When my wife and I are away from home, we have a rule for our five kids about calling us, which is “DON’T call unless it is flooding, burning or bleeding.” Any of us who have ever been kids all know that great unspoken and unwritten rule: when no adult is present, there are no rules. It just goes to prove that when we were born, they may have broken the mold, but there is proof that it grows back . . . ((wait a while, you'll get it))

So my wife and I will be out and the phone will ring with "daddy, brother’s looking at me" or "mommy, she’s breathing my air again" or "I got blood in my veins" (actual call, that last one) or some other non-emergency.

It makes you wonder about Paul and Timothy. Paul told Timothy "I am writing these things to you, hoping to come to you before long." (1 Tim 3:14) What? You mean that Timothy is left in this church—alone? Without Paul? With all those . . . “church people?”

Which brings up another question:
“What's the difference between a cult and a church?” To tell the difference, look at the foundation. What is the foundation of a church, particularly, THE church?

Paul makes an interesting statement: “in case I am delayed, I write so that you will know how one ought to conduct himself in the household of God, which is the church of the living God, the pillar and support of the truth.” (1 Tim. 3:15).

How will Timothy direct the church without Paul? I wonder if Timothy was left feeling like a baby sitter or big brother while the “parent” was out of the “house.” I wonder what those church people were acting like?

The way to tell the difference between a church and a cult is how either treats Christ. “The church’s one foundation is Jesus Christ her Lord”, as we confess with that great hymn. The foundation of a church is found in the mystery of godliness, which is explained in 1 Tim 3:16.

The foundation of a cult is the non-mystery of ungodliness with another ministry, namely the ministry of hinderance and/or destruction of the work and message of Christ.

The conduct of the church is based on its foundation. What the church thinks of Christ affects its stand, its ministry, its action. Put another way, the difference between a church and a cult is how Christ is handled.

Does a church merely nod at ideas or is it transformed by the reality of the person and work of Christ Jesus?

Does a cult live a God-saturated life?

Which is better: a comfortable place where everyone is welcome, finds a place to fit in and has a great social life; or, a place where there is conviction, discomfort, admonition, working, growing? Guess which one the church should be. Guess which one draws more people at the expense of doctrine, even that great confession?

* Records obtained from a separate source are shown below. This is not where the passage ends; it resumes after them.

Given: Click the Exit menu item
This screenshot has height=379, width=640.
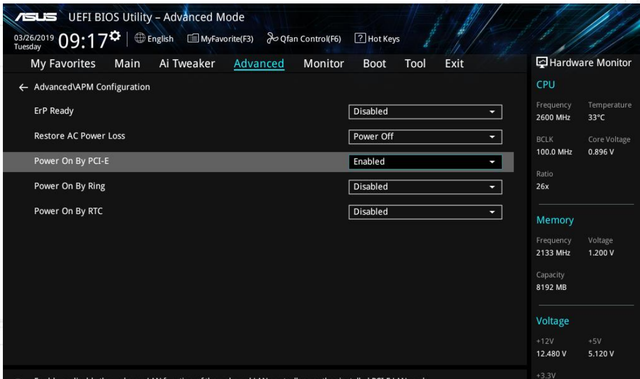Looking at the screenshot, I should [454, 64].
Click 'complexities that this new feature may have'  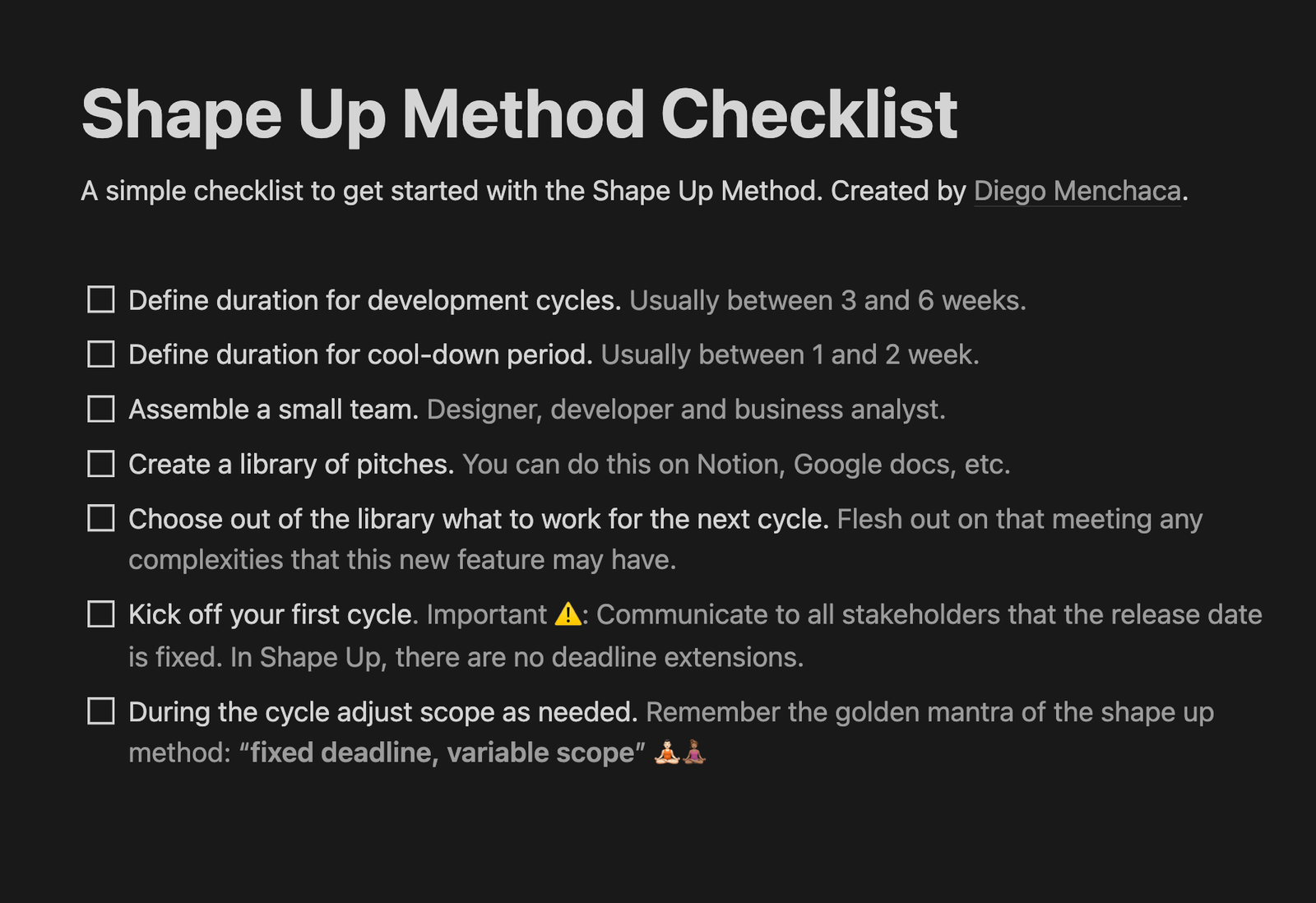(402, 560)
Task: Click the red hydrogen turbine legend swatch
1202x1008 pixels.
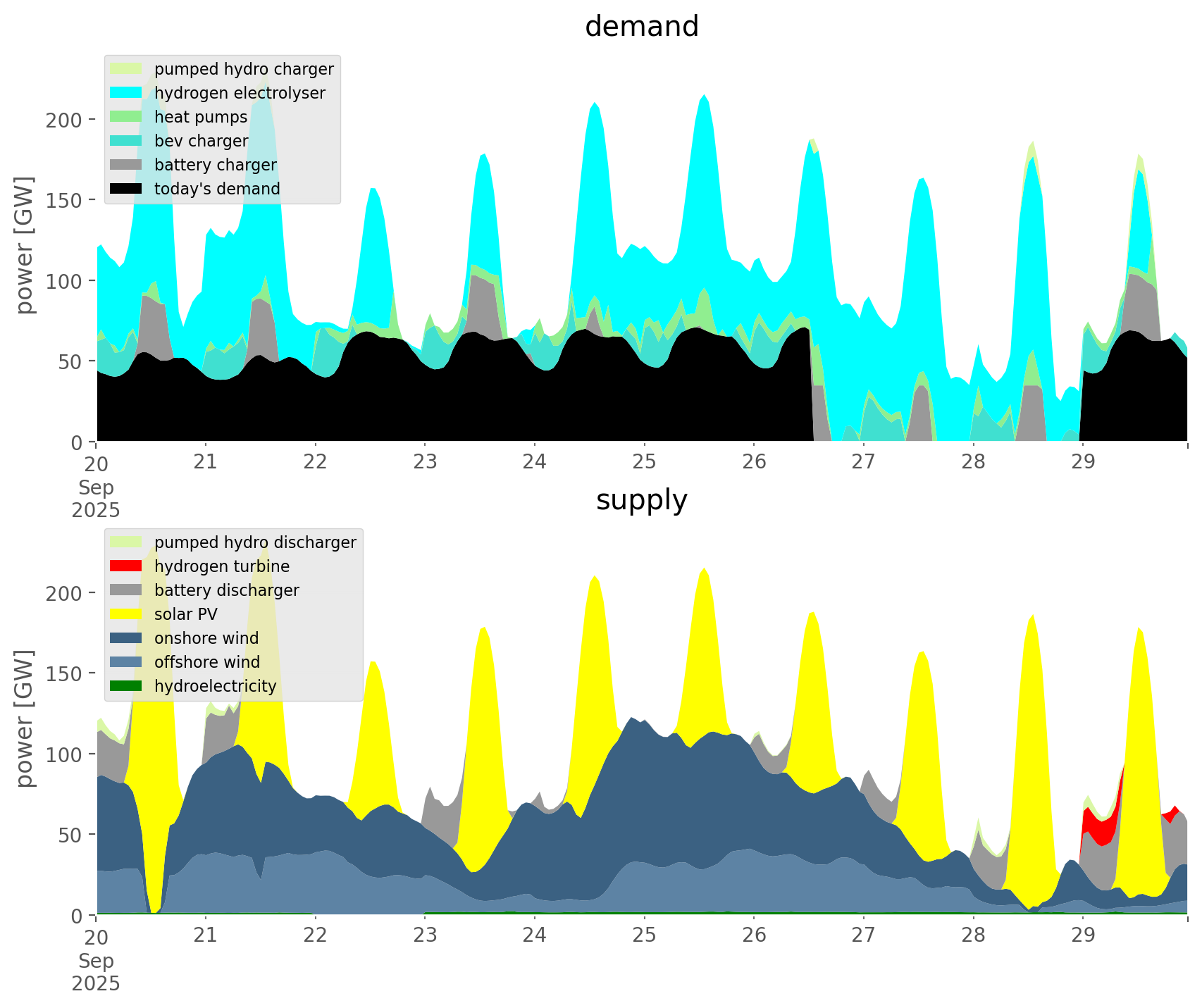Action: coord(127,566)
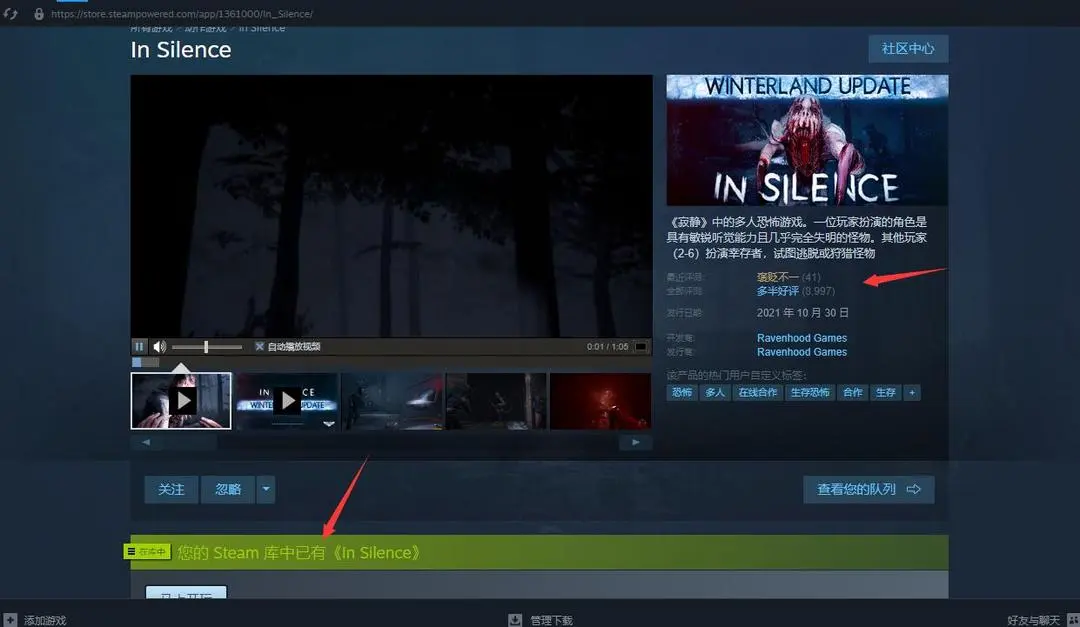Toggle the 自动播放视频 autoplay checkbox
The height and width of the screenshot is (627, 1080).
coord(260,347)
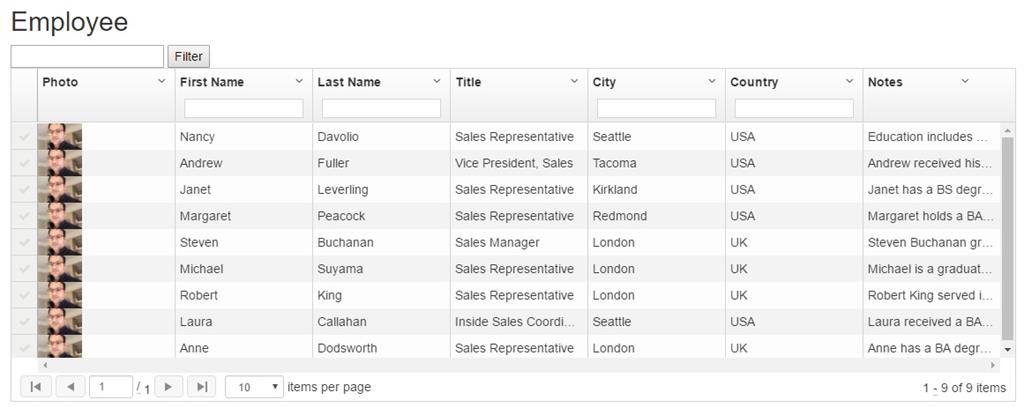
Task: Toggle the row checkmark for Steven Buchanan
Action: coord(24,243)
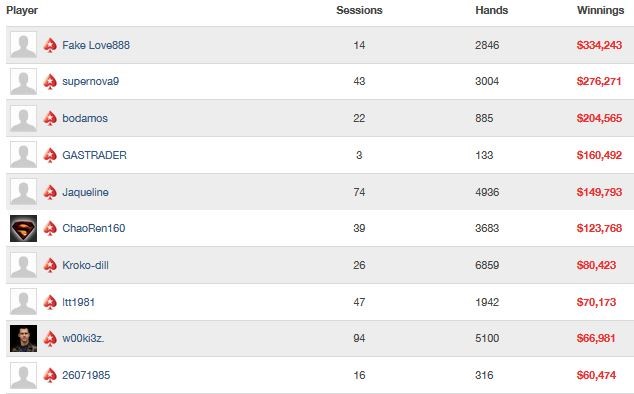Click the red spade icon next to bodamos
The height and width of the screenshot is (394, 634).
[x=50, y=118]
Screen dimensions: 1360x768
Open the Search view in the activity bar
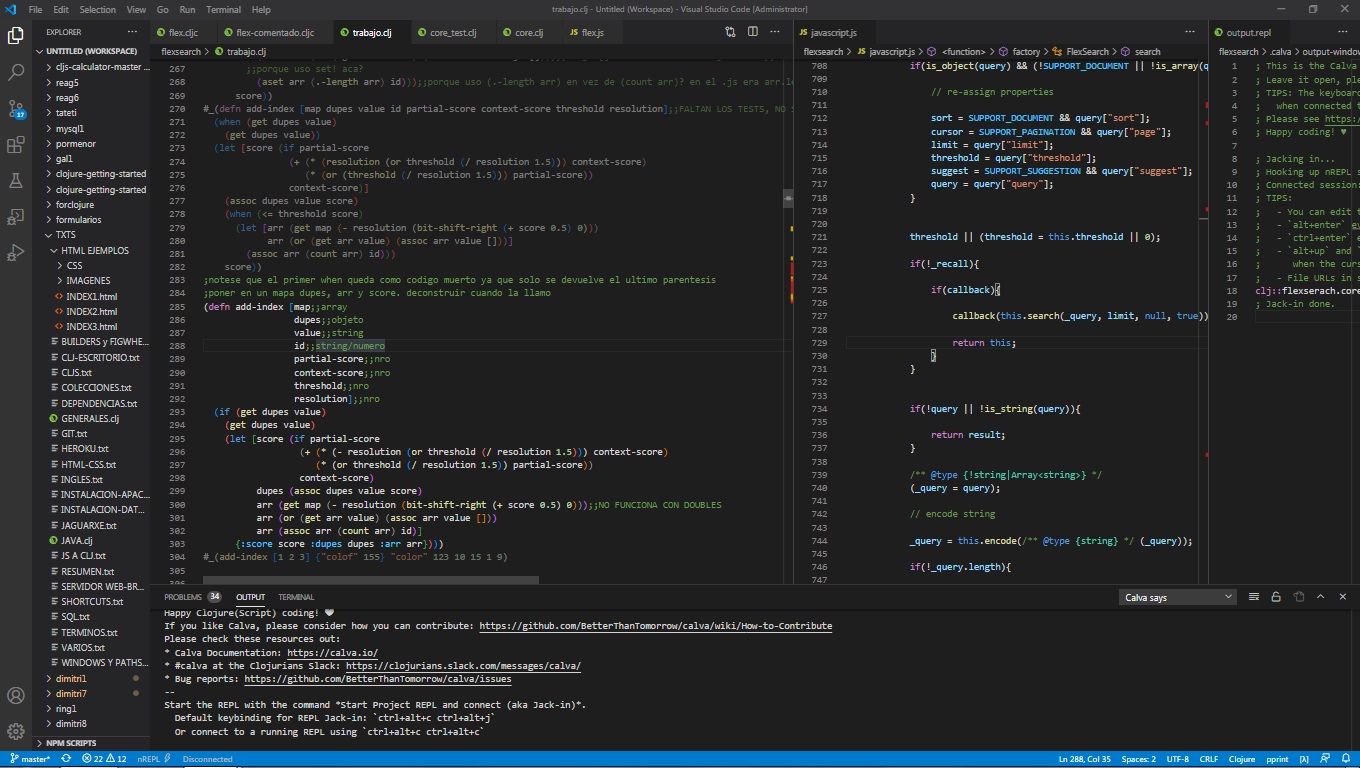(x=15, y=71)
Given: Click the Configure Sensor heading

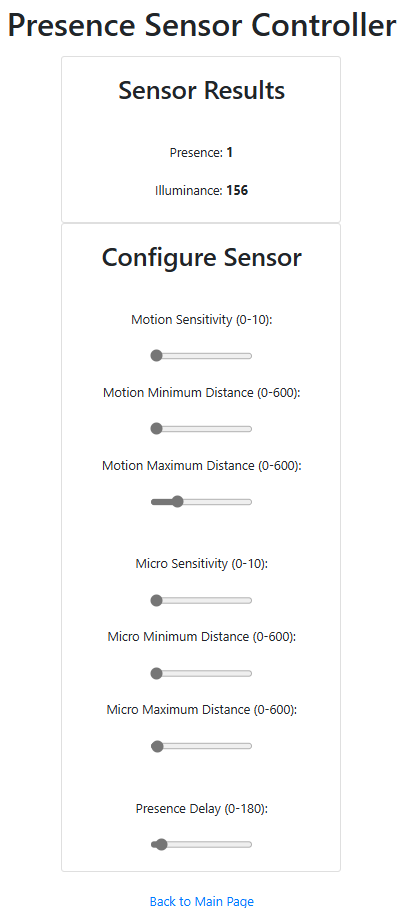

I asked myself these questions and invite you to do the same:
How do I handle Christ?
Do I treat the sufficiency of His person and work with a Sunday morning fervor, or have I let Him penetrate my being every day of the week?
Do I or have I undermined anything He has tried to say or do?

Am I a “church” or a “cult”?

Recently we set out to enjoy a PBS series, "Colonial House." Making a long story very short, 17 people were selected to live like it was 1628 for 4 months in Maine last summer. The man appointed to be "lay preacher" was a liberal religion professor from California. The governor was a southern baptist minister from Texas. The governor tried hard to enforce the bible-based country law of the colony, but was met with opposition constantly. He and his family had to leave due to personal family tragedy and could not continue the project

The lay minister held "discussion meetings" and had no real preaching of the Bible (he tried one three-hour sermon, but did not do it again). Since he was appointed governor, he began to raid the wine, relax the laws and the people were lazy and apathetic. Ironically, in retrospect, he did admit he did not model the "man of God" the town needed.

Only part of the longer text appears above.